Social Responsiveness – The New Packaging Trend

Three Es

It’s not a question anymore if consumers care about a company’s social responsiveness; countless studies have shown that a brand’s social responsibility hugely affects consumers’ purchasing decisions.

Nielsen, in a new global survey published in 2014, showed that 55% of global online buyers across 60 countries say they are willing to spend more on products and services of companies committed to positive social and environmental impact. They say that they check the product’s label first to see if it has social responsibility claims. Those with the strongest preference for socially responsive brands are in Asia-Pacific (64%), Latin America (63%) and the Middle East/Africa (63%).

Three Es

The Three E’s

Corporate responsibility can be subdivided into three main components: economic responsibility, ethical responsibility, and ecological responsibility.

Financial responsibility is a corporation’s commitment to driving the local and even global economy upwards while giving value to its stakeholders. It is ensuring that there is profit for the region from which the product or service came, and to the one to which it was sold. This entails fair taxation system and right pricing.

Ethical responsibility heavily considers the question “Is anyone being exploited in the process of producing and selling the products and services?” This is where the issue of child labor, sweatshops, and forced labor falls into.

Lastly, ecological responsibility is the obligation of corporations to ensure that the environment is not irreparably harmed in the manufacturing process.

Social Responsibility in Packaging

The playing field of packaging designing now includes the social responsibility category. If your packaging shows any of the mentioned three E’s, it will significantly increase your sales. Nielsen found that brands with social responsibility claims on the packaging had an average annual sales increase of 2 percent, while those that promoted social responsibility actions through marketing campaigns had a 5 percent annual sales increase. This is in contrast to the 1 percent sales rise of products with no social responsibility claims.

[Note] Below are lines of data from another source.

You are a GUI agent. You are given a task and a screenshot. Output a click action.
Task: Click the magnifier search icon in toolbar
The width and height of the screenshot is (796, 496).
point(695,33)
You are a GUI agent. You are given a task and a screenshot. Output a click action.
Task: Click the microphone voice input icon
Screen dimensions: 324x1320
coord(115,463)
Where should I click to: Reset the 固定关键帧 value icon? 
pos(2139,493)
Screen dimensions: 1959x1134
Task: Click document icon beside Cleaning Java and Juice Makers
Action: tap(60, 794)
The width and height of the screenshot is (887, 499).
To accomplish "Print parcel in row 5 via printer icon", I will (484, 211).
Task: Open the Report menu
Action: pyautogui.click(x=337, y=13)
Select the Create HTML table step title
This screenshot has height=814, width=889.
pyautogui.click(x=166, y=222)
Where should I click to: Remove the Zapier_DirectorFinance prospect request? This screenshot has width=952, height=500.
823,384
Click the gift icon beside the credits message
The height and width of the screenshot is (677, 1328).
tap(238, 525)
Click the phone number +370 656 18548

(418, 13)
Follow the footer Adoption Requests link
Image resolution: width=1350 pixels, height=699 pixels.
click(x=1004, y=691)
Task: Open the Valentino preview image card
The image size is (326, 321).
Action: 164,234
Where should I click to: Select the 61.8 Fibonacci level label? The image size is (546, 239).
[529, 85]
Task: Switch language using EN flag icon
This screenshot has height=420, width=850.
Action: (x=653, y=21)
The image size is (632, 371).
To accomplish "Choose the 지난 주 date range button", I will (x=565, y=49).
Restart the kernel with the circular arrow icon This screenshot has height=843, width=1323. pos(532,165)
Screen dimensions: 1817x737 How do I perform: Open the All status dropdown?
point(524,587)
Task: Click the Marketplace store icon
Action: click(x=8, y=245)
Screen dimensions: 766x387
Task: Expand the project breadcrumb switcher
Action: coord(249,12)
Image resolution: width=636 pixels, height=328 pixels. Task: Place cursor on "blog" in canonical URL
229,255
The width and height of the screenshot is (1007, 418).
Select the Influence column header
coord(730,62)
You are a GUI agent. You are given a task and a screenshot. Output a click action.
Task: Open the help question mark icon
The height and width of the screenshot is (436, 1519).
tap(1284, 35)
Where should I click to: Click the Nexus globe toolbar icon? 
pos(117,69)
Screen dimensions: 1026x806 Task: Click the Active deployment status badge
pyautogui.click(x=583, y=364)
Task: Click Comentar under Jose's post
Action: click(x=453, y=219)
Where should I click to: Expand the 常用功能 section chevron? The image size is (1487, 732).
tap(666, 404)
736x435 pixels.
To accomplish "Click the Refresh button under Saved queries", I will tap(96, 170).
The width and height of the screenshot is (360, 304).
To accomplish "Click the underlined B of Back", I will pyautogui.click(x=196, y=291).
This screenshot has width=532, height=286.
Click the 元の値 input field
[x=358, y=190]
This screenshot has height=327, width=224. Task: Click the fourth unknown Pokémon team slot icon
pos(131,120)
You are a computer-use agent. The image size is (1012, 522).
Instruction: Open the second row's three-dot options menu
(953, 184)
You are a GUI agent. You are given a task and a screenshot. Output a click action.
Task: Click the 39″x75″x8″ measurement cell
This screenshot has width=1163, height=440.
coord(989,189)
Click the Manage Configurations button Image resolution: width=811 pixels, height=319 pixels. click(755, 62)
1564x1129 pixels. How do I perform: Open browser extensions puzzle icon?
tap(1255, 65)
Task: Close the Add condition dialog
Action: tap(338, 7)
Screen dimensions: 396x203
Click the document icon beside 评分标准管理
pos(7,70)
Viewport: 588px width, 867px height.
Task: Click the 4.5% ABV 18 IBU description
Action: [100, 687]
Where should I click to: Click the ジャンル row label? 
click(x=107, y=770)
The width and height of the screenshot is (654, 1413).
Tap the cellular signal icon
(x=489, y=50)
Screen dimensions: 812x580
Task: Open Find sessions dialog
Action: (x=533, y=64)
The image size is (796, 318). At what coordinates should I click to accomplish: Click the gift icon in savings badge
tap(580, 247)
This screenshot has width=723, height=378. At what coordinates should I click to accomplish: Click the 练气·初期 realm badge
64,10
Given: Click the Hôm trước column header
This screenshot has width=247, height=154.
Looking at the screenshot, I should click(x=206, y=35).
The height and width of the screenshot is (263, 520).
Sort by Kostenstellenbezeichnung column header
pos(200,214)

One such brand that widely promotes social responsibility is the giant shoe brand TOMS. In fact, its entire business model is built around the concept of social responsibility. It started in 2006 when American traveler Blake Mycoskie discovered that children in an Argentinian village had no shoes for their feet. It moved him to establish a privately-owned company, TOMS®, that will give a pair of shoe to a child in need for every purchased pair of shoe. It further extended to give help to children with poor eyesight by launching  TOMS® Eyewear. The campaign is called One for One®.

TOM Years Packaging

This advocacy assures consumers that by purchasing a pair of shoe, they not only get quality footwear, but they are also able to help poverty-stricken children around the globe.

Their packaging reflects this advocacy. It states in simple and understandable terms the mechanics of One for One®. Now TOMS® is one of the most successful shoe brands in the globe.

Gone are the days of passive consumerism. As consumers become more socially aware, corporations should ride the momentum of creating culturally responsive packaging that will attract loyal buyers.